And it is that perpetual hunt for the “uncertain dollar” that helps keep Conrad’s fiction afloat today. He surely counts as the greatest and — in many respects — most prophetic writer of the first age of globalised commerce and finance. Whether ferrying sugar around Borneo or migrants to Australia, Conrad’s maritime experience over two decades tracked the rise in cross-border, and trans-oceanic, traffic. That growth had led, on the eve of war in 1914, to an international web of investment, trade and profit in which 20% of global GDP derived from assets held in foreign countries. Not until the Seventies would that figure be matched. In his Economic Consequences of the Peace, J.M. Keynes famously evoked the pre-Great War world in which a Londoner “could order by telephone, sipping his morning tea in bed, the various products of the whole Earth… and reasonably expect their early delivery on his doorstep”. As sail (which he loved) gave way to steam (which he tolerated), Conrad’s ships aided the frictionless flow of those products, and their profits. By the 1880s, the British merchant fleet in which he served carried 70% of globally traded goods.
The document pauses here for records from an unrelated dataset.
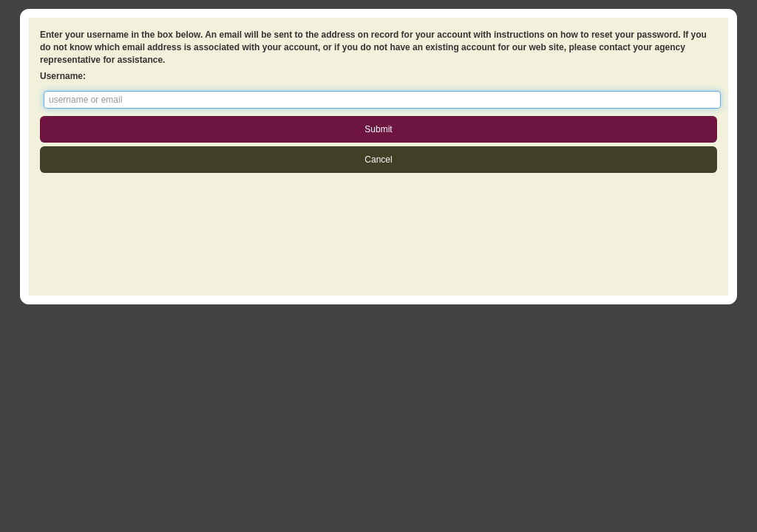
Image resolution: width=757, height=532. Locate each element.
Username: (63, 76)
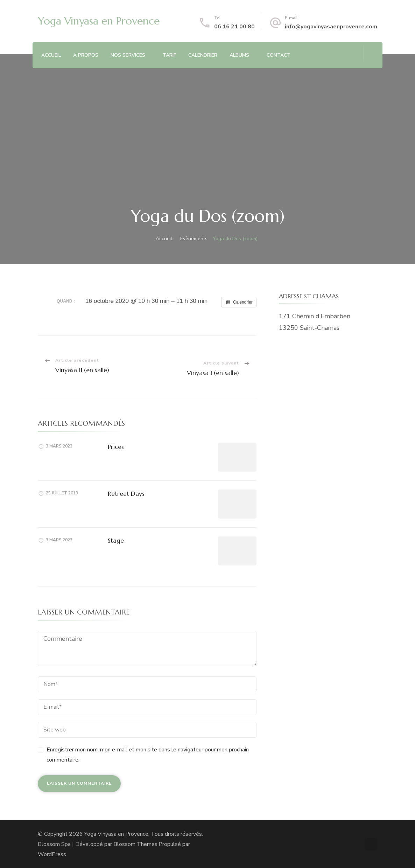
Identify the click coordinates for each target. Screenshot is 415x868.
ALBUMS (239, 55)
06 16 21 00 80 (234, 27)
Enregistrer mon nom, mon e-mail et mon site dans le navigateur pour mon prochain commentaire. (148, 755)
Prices (116, 446)
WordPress (52, 854)
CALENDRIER (203, 55)
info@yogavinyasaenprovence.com (331, 27)
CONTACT (279, 55)
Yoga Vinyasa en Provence (99, 21)
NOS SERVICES (128, 55)
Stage (116, 540)
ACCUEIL (51, 55)
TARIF (169, 55)
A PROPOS (86, 55)
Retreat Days (126, 493)
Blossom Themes (135, 844)
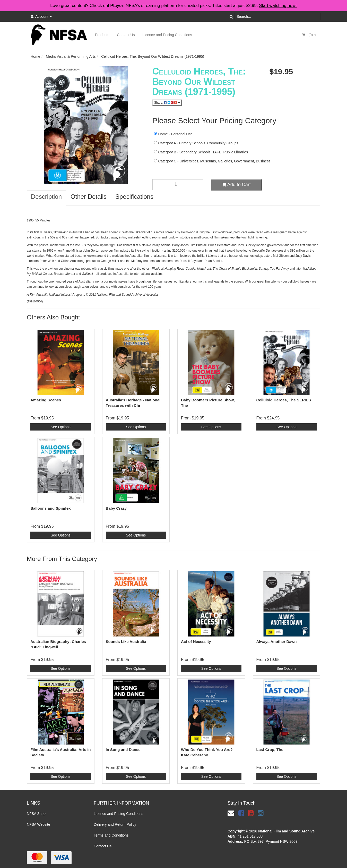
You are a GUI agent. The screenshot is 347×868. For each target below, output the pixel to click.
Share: (167, 102)
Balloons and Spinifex (50, 508)
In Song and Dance (123, 749)
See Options (61, 427)
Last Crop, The (270, 749)
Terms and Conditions (111, 835)
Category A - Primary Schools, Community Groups (196, 143)
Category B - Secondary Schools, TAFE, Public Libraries (201, 152)
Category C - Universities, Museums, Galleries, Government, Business (212, 161)
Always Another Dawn (277, 641)
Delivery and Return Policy (115, 825)
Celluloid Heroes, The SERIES (284, 400)
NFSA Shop (36, 813)
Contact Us (126, 35)
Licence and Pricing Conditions (167, 35)
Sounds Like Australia (126, 641)
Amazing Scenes (45, 400)
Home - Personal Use (173, 134)
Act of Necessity (196, 641)
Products (102, 35)
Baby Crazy (116, 508)
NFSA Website (38, 825)
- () (309, 35)
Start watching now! (278, 5)
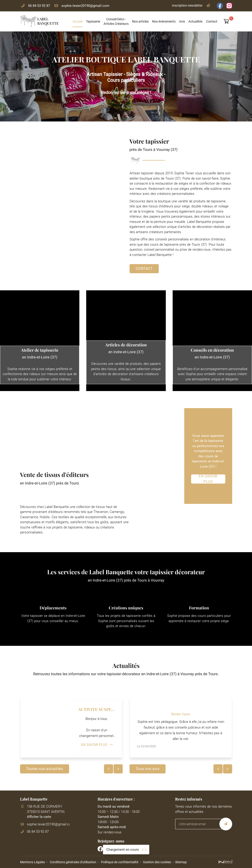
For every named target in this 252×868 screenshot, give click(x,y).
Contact (212, 21)
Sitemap (181, 862)
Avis (182, 21)
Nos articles (140, 21)
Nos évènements (164, 21)
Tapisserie (93, 21)
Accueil (78, 21)
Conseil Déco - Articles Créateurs (116, 21)
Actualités (195, 21)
In this “earth girt round with cables”, pulled together by telegraph wires, capital flows, fast steamships, and tentacular railways, he gives the view from the cargo hold, the skipper’s bridge, the bale-stacked quay, and the upriver trading post peopled by “human outcasts such as one finds in the lost corners of the world”. His fiction ventures, as Lord Jim puts it, “three hundred miles beyond the end of the telegraph cables and mail-boat lines”, to where “the haggard utilitarian lies of our civilisation wither and die”. Even in the remotest backwater, however, capital-driven modernity arrives to dismantle and remake places, cultures — and people. The Harvard historian Maya Jasanoff’s book The Dawn Watch (by far the finest study of Conrad as a global author) chooses as its epigraph a wonderful line spoken by a crooked entrepreneur to another stranded European misfit in his late novel, Victory. “I am the world itself,” says the sinister Mr Jones, “come to pay you a visit”.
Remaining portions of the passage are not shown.